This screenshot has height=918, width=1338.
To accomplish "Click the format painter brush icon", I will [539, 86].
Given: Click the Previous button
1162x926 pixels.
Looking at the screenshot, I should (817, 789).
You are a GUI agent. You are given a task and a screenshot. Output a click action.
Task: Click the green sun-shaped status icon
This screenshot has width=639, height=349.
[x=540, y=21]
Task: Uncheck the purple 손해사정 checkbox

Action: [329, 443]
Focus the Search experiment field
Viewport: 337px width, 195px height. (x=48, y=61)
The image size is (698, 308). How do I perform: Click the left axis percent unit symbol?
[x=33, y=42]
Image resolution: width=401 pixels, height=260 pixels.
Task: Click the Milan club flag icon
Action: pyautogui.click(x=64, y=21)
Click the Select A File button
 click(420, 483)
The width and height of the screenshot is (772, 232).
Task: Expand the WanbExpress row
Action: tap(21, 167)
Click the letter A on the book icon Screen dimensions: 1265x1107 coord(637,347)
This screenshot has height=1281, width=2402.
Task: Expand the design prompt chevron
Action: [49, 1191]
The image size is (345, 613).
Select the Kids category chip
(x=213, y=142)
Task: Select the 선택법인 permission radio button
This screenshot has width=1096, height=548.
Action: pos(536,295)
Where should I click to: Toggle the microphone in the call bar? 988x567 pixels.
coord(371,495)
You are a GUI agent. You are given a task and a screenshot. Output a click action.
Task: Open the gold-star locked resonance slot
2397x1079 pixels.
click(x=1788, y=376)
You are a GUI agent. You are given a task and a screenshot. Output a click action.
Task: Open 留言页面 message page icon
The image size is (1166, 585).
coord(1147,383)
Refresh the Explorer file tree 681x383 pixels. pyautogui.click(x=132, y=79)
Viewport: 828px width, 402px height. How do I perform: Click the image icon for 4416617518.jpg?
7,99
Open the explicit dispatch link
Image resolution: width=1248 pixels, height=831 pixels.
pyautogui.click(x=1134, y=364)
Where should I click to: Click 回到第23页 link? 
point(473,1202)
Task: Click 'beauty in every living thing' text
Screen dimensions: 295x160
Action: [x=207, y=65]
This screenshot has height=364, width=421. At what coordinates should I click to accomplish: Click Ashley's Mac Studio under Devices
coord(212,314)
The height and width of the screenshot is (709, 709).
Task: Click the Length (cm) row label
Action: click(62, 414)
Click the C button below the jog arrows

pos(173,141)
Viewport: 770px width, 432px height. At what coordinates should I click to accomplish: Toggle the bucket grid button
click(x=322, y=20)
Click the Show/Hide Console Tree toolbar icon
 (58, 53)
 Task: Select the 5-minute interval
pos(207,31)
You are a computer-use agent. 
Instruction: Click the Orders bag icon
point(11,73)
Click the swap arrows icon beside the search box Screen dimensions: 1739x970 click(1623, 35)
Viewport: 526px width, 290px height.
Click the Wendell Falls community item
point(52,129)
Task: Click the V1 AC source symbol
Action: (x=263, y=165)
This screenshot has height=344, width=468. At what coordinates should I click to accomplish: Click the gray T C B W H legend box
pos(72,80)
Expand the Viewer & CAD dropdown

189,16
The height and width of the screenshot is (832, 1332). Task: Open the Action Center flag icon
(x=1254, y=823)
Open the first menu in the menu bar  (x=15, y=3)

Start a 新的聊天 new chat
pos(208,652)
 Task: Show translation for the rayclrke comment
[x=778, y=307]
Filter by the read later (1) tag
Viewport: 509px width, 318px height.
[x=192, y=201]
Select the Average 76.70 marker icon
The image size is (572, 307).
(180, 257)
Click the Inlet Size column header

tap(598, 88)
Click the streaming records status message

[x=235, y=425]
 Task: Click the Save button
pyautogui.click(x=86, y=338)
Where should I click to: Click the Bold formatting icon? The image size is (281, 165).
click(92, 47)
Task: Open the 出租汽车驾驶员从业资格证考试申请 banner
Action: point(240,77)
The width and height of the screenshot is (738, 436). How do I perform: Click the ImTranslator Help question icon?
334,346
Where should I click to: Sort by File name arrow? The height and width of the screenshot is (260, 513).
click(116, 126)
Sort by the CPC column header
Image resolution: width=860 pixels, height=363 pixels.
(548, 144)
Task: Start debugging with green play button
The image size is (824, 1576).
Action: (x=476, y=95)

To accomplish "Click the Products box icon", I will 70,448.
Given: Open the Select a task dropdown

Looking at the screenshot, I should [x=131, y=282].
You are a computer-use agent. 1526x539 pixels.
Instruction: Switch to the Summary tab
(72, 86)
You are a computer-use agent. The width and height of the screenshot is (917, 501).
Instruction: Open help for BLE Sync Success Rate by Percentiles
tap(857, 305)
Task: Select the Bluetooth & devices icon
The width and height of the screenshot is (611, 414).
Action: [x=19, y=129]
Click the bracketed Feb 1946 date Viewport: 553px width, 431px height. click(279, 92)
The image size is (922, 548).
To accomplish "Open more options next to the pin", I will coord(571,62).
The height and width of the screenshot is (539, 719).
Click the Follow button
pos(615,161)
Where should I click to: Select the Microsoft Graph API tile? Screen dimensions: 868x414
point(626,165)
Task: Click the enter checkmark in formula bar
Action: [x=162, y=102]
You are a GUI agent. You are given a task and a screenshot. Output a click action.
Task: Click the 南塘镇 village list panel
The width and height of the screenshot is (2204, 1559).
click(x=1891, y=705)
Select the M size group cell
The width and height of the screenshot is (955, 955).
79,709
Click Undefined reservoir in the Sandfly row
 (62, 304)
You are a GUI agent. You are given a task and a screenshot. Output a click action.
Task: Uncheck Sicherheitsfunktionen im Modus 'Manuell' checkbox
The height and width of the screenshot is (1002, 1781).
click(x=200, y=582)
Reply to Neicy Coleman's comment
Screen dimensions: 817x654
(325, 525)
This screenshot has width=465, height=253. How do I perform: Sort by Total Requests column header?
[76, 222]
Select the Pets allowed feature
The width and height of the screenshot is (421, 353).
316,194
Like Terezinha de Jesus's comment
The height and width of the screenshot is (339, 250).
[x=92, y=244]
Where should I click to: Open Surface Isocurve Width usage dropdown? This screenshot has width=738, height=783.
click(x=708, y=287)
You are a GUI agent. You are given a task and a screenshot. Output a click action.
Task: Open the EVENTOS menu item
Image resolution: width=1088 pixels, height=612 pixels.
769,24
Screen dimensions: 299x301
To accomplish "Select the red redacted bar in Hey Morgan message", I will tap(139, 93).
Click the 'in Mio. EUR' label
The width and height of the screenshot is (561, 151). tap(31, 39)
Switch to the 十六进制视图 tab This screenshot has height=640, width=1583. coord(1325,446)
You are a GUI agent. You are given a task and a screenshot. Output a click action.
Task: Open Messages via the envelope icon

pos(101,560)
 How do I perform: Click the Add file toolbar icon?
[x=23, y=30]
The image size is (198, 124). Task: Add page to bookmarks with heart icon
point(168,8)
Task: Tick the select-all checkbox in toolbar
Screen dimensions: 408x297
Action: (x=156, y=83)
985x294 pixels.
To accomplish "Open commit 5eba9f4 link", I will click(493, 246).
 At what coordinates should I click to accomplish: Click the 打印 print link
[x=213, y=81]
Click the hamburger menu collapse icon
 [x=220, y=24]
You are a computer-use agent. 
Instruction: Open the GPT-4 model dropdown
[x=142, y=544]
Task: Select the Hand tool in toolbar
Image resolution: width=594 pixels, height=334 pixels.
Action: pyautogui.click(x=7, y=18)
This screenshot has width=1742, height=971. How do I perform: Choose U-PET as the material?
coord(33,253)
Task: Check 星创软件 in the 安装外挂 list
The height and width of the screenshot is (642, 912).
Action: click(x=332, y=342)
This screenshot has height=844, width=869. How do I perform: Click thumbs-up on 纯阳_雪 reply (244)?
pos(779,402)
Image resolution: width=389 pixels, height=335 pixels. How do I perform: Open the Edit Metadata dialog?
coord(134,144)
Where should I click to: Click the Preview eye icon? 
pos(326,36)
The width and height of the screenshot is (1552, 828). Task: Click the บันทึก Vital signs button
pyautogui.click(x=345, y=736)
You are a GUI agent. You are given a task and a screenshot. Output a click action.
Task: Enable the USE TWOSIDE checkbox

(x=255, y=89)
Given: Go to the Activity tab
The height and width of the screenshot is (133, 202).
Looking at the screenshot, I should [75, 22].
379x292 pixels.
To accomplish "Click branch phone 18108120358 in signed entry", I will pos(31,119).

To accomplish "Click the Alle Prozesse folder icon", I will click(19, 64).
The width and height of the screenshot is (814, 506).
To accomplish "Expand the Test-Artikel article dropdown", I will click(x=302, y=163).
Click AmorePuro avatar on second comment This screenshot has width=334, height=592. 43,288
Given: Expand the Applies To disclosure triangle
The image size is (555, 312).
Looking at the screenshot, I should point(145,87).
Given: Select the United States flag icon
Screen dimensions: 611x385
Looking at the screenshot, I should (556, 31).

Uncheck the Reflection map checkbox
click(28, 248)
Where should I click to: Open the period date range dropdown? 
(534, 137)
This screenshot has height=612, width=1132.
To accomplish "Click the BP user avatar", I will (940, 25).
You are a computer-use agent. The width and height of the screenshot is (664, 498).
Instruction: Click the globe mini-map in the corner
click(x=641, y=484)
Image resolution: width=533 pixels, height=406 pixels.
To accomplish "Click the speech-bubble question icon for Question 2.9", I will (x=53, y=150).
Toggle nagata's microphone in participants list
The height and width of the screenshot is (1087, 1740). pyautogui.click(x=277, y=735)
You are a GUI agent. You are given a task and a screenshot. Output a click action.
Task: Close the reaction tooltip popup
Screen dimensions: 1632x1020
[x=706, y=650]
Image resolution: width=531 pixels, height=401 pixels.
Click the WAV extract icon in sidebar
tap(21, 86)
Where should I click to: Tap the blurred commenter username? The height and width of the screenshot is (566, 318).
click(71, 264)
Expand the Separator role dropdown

□ □ □ □

## Exercise task
Transcribe the part of the records that opens with the line containing "Click AmorePuro avatar" and closes with the line containing "click(x=641, y=484)", keeping every line exactly the same.

## Output below
Click AmorePuro avatar on second comment This screenshot has width=334, height=592. 43,288
Given: Expand the Applies To disclosure triangle
The image size is (555, 312).
Looking at the screenshot, I should point(145,87).
Given: Select the United States flag icon
Screen dimensions: 611x385
Looking at the screenshot, I should (556, 31).

Uncheck the Reflection map checkbox
click(28, 248)
Where should I click to: Open the period date range dropdown? 
(534, 137)
This screenshot has height=612, width=1132.
To accomplish "Click the BP user avatar", I will (940, 25).
You are a computer-use agent. The width and height of the screenshot is (664, 498).
Instruction: Click the globe mini-map in the corner
click(x=641, y=484)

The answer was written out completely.